Thursday, April 26, 2007

An Unquiet Mind

Poe’s well-known, harsh personality is typical of those who navigate the treacherous waters of the bipolar temperament. In her memoir, An Unquiet Mind, Dr. Kay Jamison describes the antagonistic temperament:

No amount of love can cure madness or unblacken one’s dark moods. Love can help, it can make the pain more tolerable, but, always, one is beholden to medication that may or may not always work and may or may not be bearable. Madness, on the other hand, most certainly can, and often does, kill love through its misbehavior, and, especially, through its savage moods. The sadder, sleepier, slower, and less volatile depressions are more intuitively understood and more easily taken in stride. A quiet melancholy is neither threatening nor beyond ordinary comprehension; an angry, violent, vexatious despair is both
As a sufferer of manic-depression, Jamison’s speaks about the familiar. But do we hear? Family members hear who have seen the descent of a loved one into madness. It's like a hurricane that ravages the mind. Unless the hurricane hits close to home, it's just another news story. Courageous sufferers of mental illness, such as Jamison, educate and enlighten.

Mental illness needs to come out of the closet. As we engage in more conversations about it, we not only support creative people, such as Poe, but others as well. Those others might live next door.

_Parts of the exercise_:
(a) In the post on An Unquiet Mind, who wrote the memoir?
(b) Transcribe the post on An Unquiet Mind starting at "Mental illness needs" and ending at "live next door.".
(c) In the post on An Unquiet Mind, which adjectives does the quoted passage use to describe the despair that is both threatening and beyond ordinary comprehension?

_Data extract_:
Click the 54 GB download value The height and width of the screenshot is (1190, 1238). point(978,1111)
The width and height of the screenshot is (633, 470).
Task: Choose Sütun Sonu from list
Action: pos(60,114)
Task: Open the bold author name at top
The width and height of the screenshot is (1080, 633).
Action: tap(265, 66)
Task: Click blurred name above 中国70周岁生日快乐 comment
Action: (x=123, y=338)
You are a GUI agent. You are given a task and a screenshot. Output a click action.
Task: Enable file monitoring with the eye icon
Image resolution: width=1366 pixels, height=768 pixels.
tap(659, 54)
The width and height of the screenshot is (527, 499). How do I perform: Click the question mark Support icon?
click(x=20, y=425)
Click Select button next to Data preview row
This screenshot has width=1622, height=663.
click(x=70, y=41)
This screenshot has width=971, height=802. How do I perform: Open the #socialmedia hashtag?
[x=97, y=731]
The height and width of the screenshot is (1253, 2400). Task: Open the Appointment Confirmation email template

_Results for the exercise_:
(a) Dr. Kay Jamison

(b)
Mental illness needs to come out of the closet. As we engage in more conversations about it, we not only support creative people, such as Poe, but others as well. Those others might live next door.

(c) angry, violent, vexatious